Recognizing Modern Sound Poetry with LSTM Networks
Authors: Burkhard Meyer-Sickendiek, Hussein Hussein, Timo Baumann
Abstract:
Our paper focuses on the computational analysis of “readout poetry” (german: Hördichtung) – recordings of poets reading their own work – with regards to the most important type of this genre, the modern “sound poetry” (german: Lautdichtung). Whereas “readout poetry” often uses normal words and sentences, the “sound poetry”, developed by dadaistic poets like Hugo Ball and Kurt Schwitters or concrete poets like Ernst Jandl, Oskar Pastior, or Bob Cobbing, combines the “microparticles of the human voice” like the segments in Ernst Jandls sound poem “schtzngrmm” (“schtzngrmm / schtzngrmm / tttt / tttt / grrrmmmmm / tttt / sch / tzngrmm”).
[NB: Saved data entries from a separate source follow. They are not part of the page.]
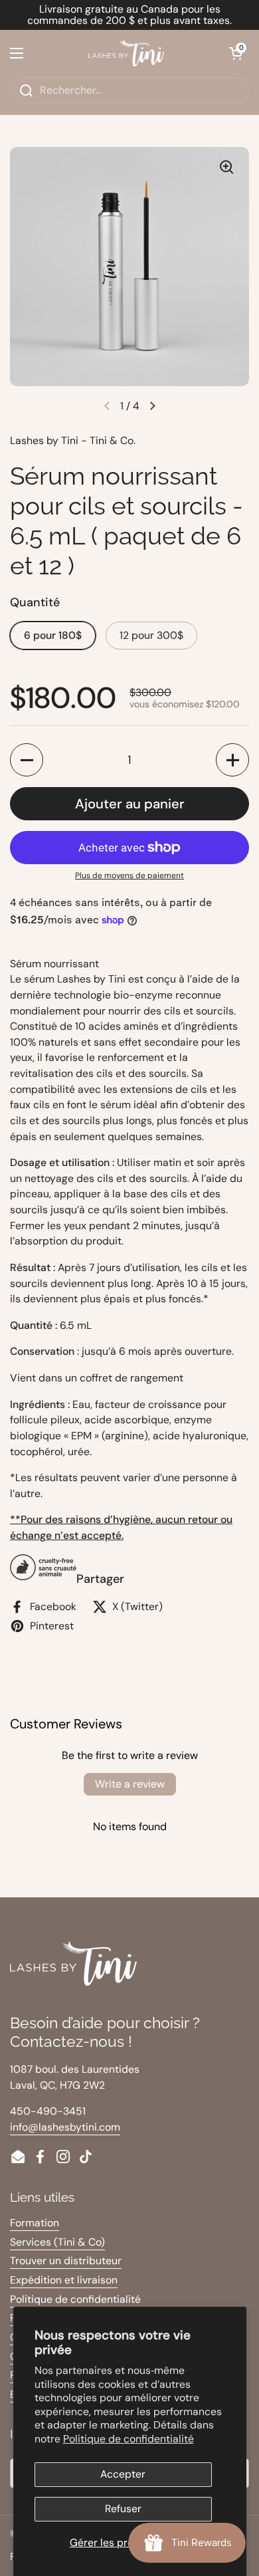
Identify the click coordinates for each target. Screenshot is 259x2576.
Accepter (122, 2474)
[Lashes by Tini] (126, 53)
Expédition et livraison (64, 2280)
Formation (34, 2223)
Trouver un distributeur (66, 2261)
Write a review (130, 1784)
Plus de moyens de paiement (129, 875)
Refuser (123, 2509)
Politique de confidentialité (128, 2439)
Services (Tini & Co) (57, 2242)
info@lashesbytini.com (65, 2127)
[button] (235, 53)
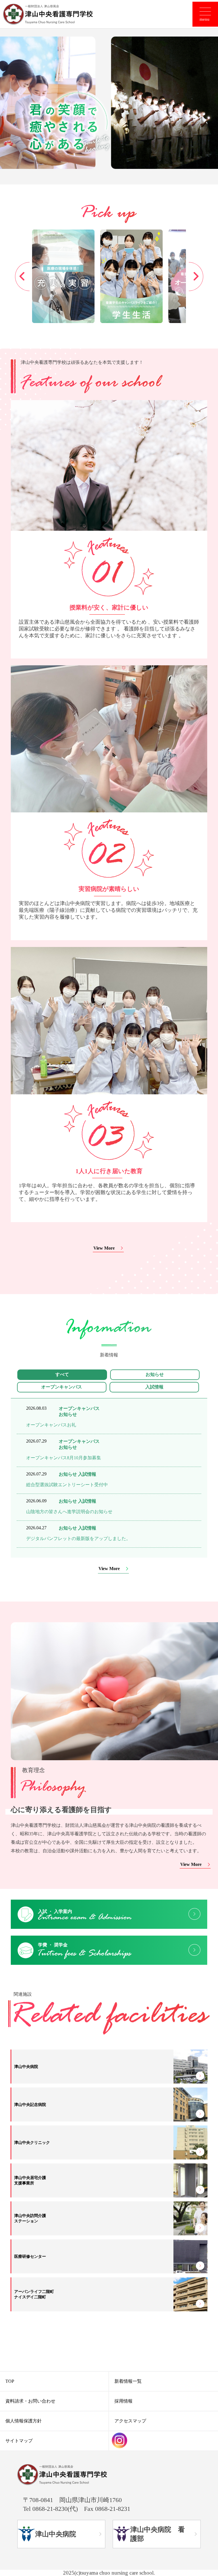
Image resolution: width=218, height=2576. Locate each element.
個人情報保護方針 (23, 2420)
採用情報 (123, 2401)
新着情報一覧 (128, 2381)
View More (104, 1248)
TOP (9, 2381)
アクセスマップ (130, 2420)
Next (196, 276)
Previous (22, 276)
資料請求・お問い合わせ (30, 2401)
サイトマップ (19, 2440)
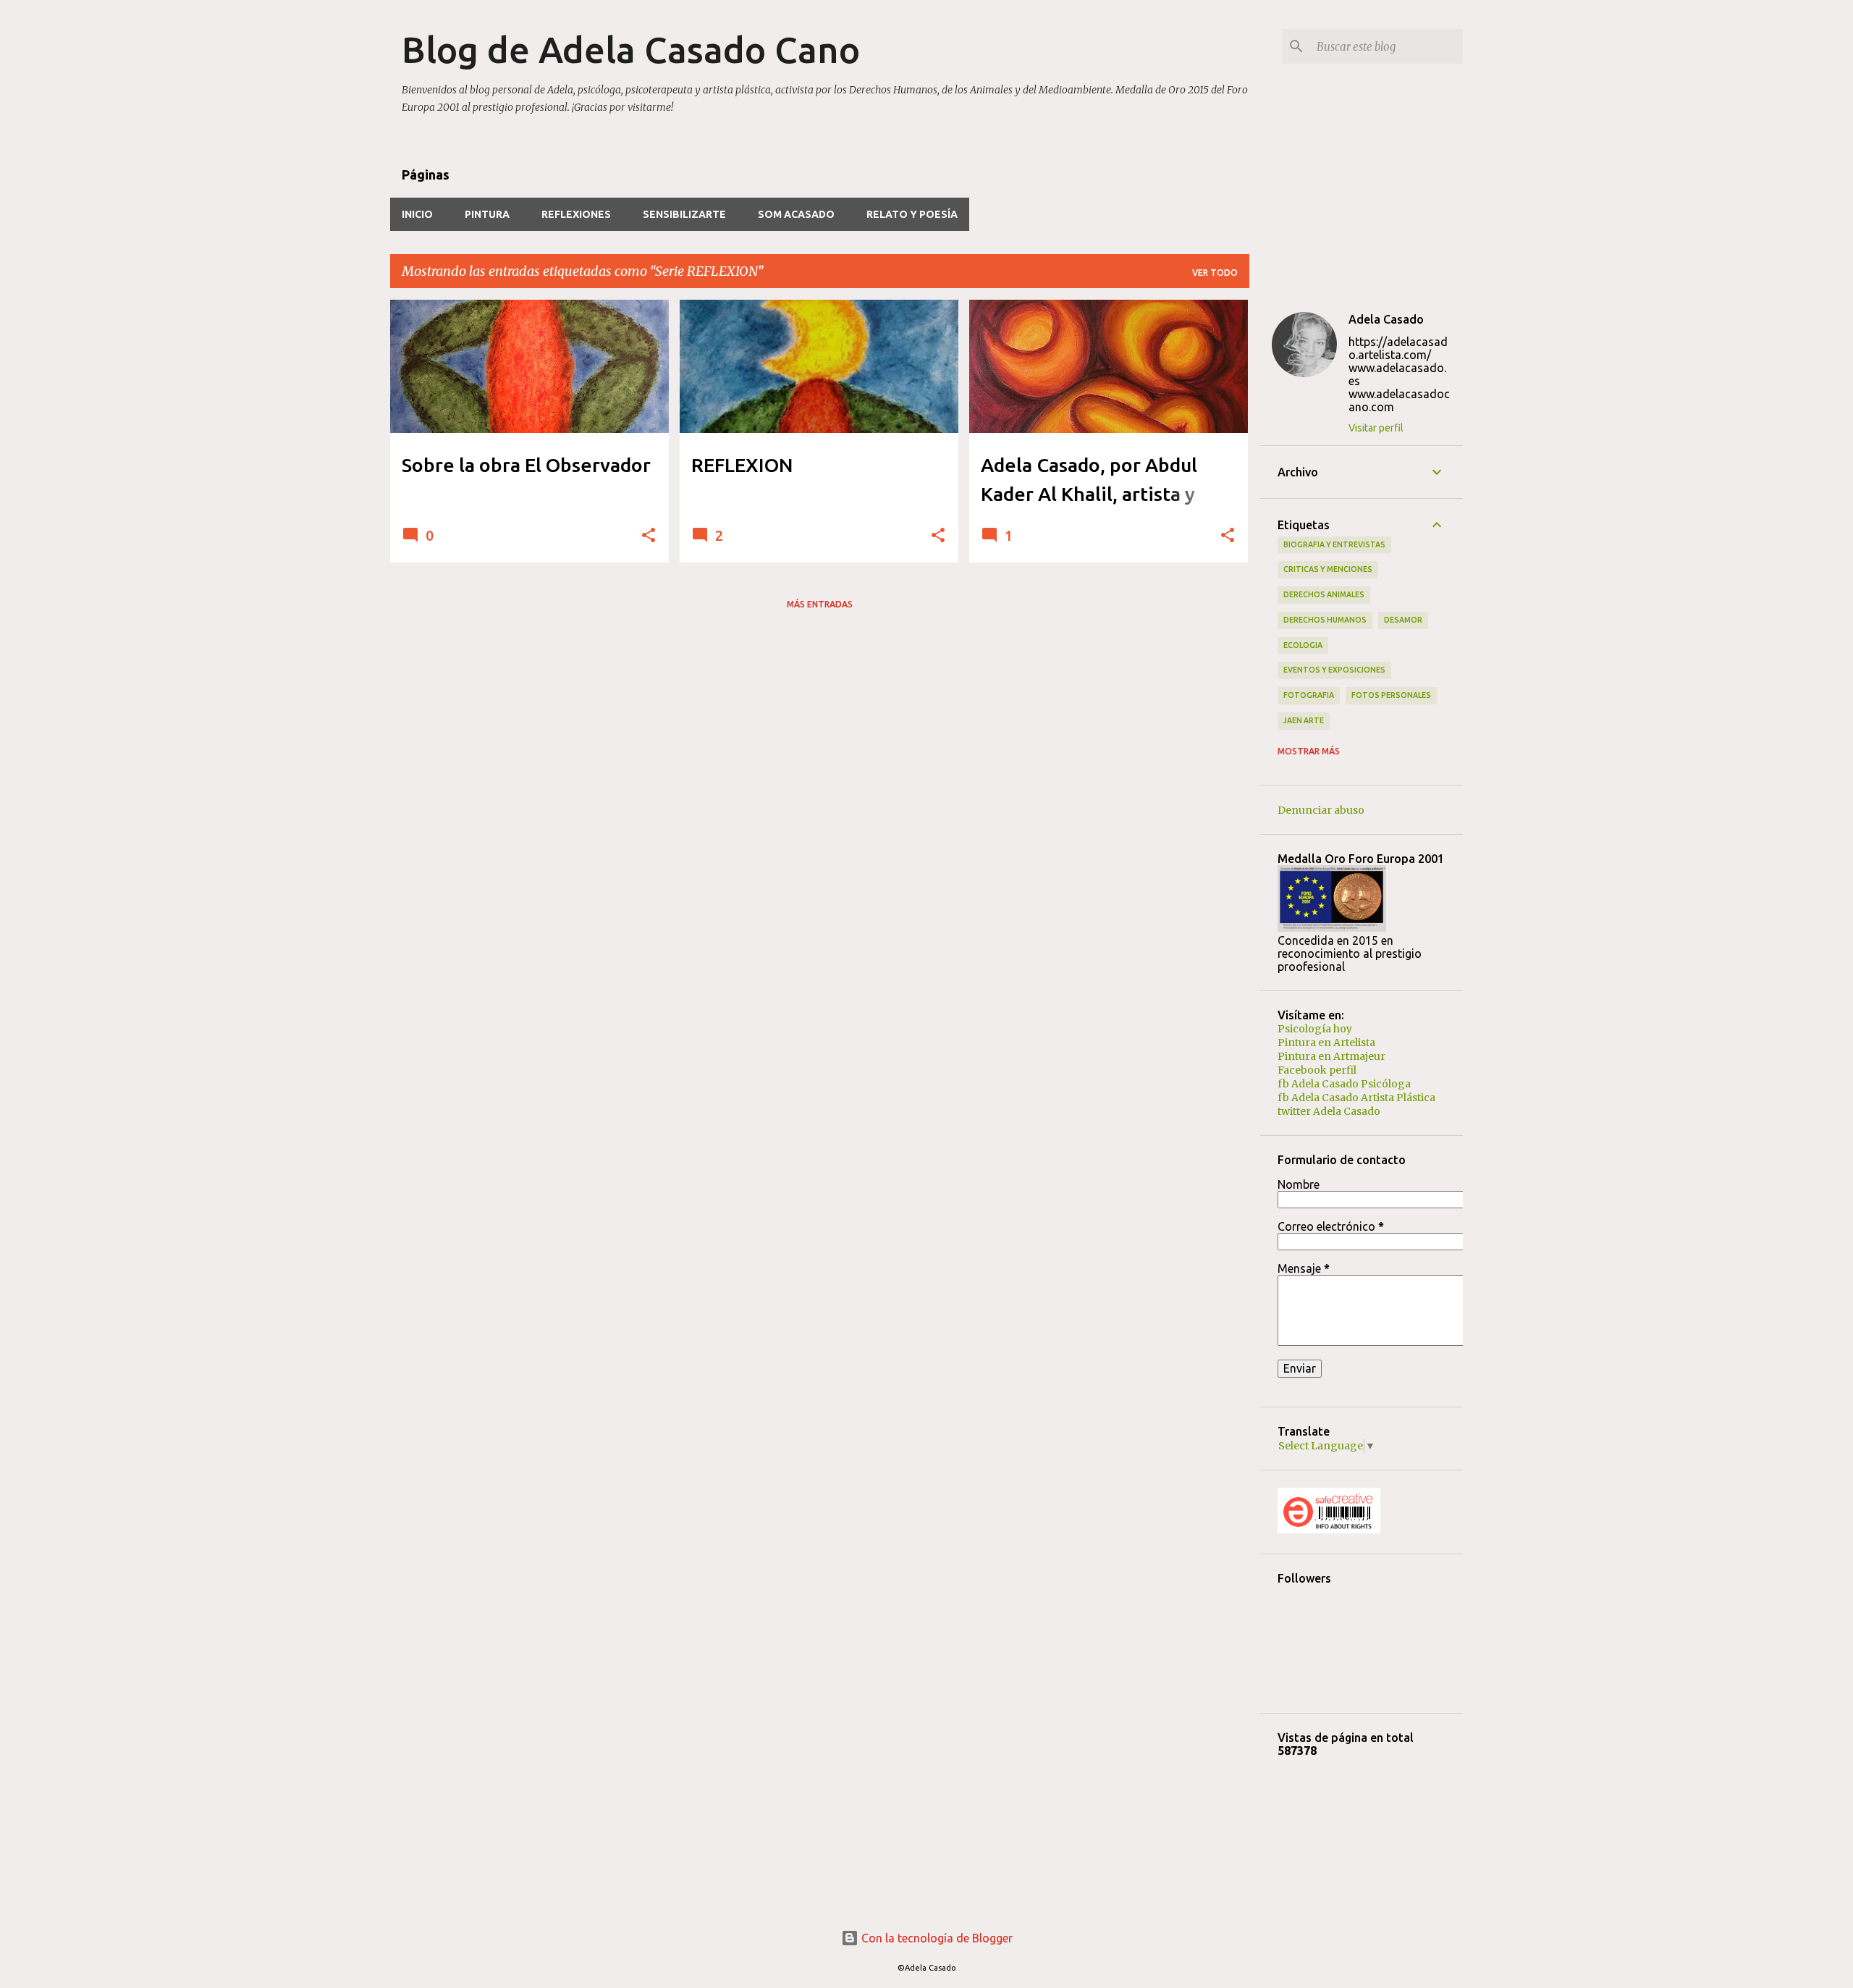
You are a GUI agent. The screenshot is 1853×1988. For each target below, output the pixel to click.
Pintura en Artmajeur (1331, 1056)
Within the genre of sound poetry, there are two main forms: The lettristic and the syllabic decomposition. A short anecdote will explain this difference: The dadaist Raoul Hausmann developed the lettristic sound poetry in his early dadaistic poem “fmsbw” from 1918. This is said to have inspired his successor Schwitters, whose famous “Ursonate” [The Sonata in Primal Speech] begins with the words “Fümms bö wö tää zää Uu”. With the “Ursonate”, Schwitters developed a syllabic variation of the lettristic poems of Hausmann. The paper shows how to train a bidirectional LSTM network in order to differ between these “dadaistic” sound poems and the “normal” read out poems. In a further step, we will also show how to distinguish between the lettristic and the syllabic decomposition. Based on a bidirectional LSTM network that reads encodings of the character sequence in the poem and uses the output of each directional layer, we identify poems of the sound poetry genre and differentiate between its two types of decompositions. The classification results of sound poetry vs. other poetry as well as lettristic vs. syllabic decomposition are with a high performance, yielding a f-scores of 0.86 and 0.84, respectively.